• **EXERCISE DETAILS**:
The answer must be every entry below, word for word, with the pictures left out.

-- DATA RECORDS follows --

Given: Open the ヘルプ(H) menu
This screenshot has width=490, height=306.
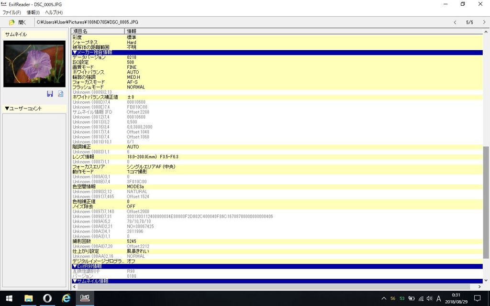Looking at the screenshot, I should [x=54, y=12].
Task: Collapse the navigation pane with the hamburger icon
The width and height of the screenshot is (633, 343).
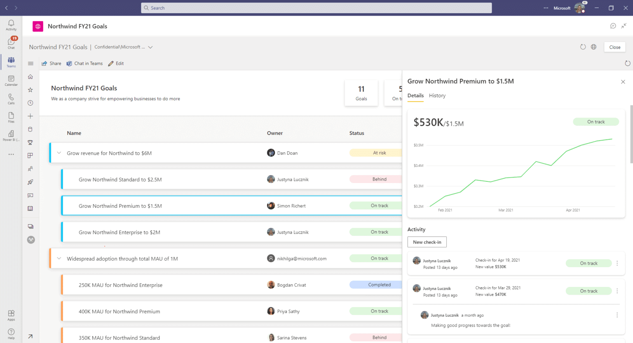Action: (30, 63)
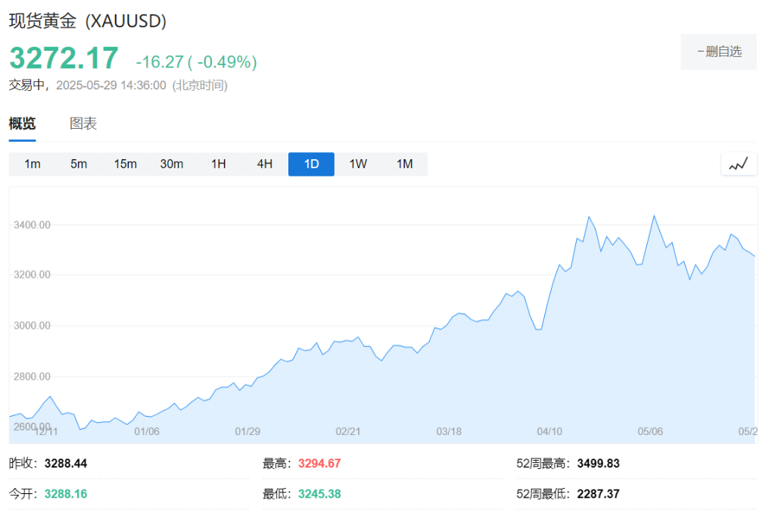Switch chart to 1H interval
Viewport: 775px width, 513px height.
[x=218, y=163]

-- DATA RECORDS concluded --

• **SOLUTION FOR THIS TASK**:
Given: Open the ヘルプ(H) menu
This screenshot has width=490, height=306.
Looking at the screenshot, I should [x=54, y=12].
Task: Collapse the navigation pane with the hamburger icon
The width and height of the screenshot is (633, 343).
Action: (30, 63)
Switch chart to 1H interval
Viewport: 775px width, 513px height.
[x=218, y=163]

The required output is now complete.